SET OF TASKS:
A) In the Tower of Terror thread, could you replace "garage" with "basement" and give the passage again, starting at "# Fan Made TOWER" and stopping after "in our garage!"?
B) Could you write the next part of the Tower of Terror thread, picking up after its last post?

=== EXTRACT ===

# Fan Made TOWER OF TERROR Ride!



## MooreEnt24 (Jan 17, 2009)

In the Fall of 2005, my brother and I (avid fans of the Disney Twilight Zone Tower of Terror attraction) decided to re-create this ride in our garage!

The attraction has an actual, operating (and dropping) elevator that we built our selves.

I designed and edited the ride soundtrack, sets, and special effects.

Check it out and leave your comments in the forum below!

VIDEOS:
















Enjoy and Happy Haunting!


----------



## HalloweenRick (Nov 25, 2005)

Very Cool!


----------



## EMU (Dec 4, 2007)

that's great! very well set up


----------



## Tyler (Jul 17, 2008)

Wow!! Thats awesome!!!!!!!!!!


----------



## Sickie Ickie (Jun 20, 2006)

Was the elevator lifted on the pullies by motors or muscle?

Nice job on the library vid and nice job with the ride! I wish I could have experienced it!

=== INFORMATION PROVIDED ===

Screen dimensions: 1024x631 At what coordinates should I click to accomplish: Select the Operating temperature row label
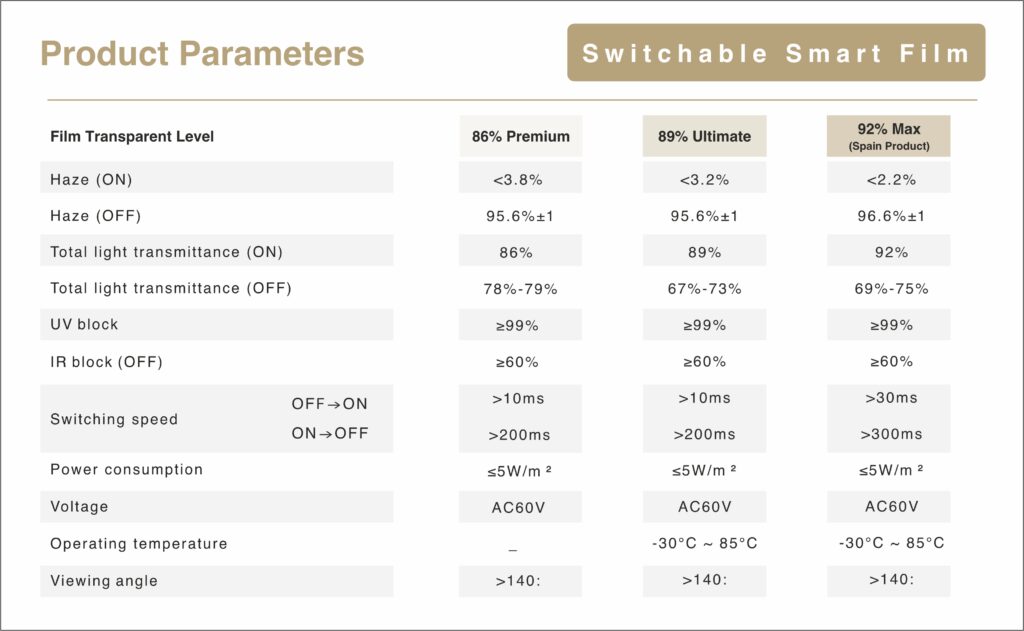[139, 544]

===

ANSWERS PER TASK:
A)
# Fan Made TOWER OF TERROR Ride!



## MooreEnt24 (Jan 17, 2009)

In the Fall of 2005, my brother and I (avid fans of the Disney Twilight Zone Tower of Terror attraction) decided to re-create this ride in our basement!

B)
----------



## Terrormaster (Sep 27, 2007)

Definitely pretty cool and an awesome low-tech solution as well. The original is still one of my favorite rides at Disney.


----------



## lowdwnrob (Jul 2, 2008)

That is insane. Awesome job. Those kids seemed to love it.


----------



## MooreEnt24 (Jan 17, 2009)

Thanks guys!

The elevator was lifted by muscle...very low budget.


----------



## MooreEnt24 (Jan 17, 2009)

Just updated the links. I had to remove some audio/video to prevent copyright issues.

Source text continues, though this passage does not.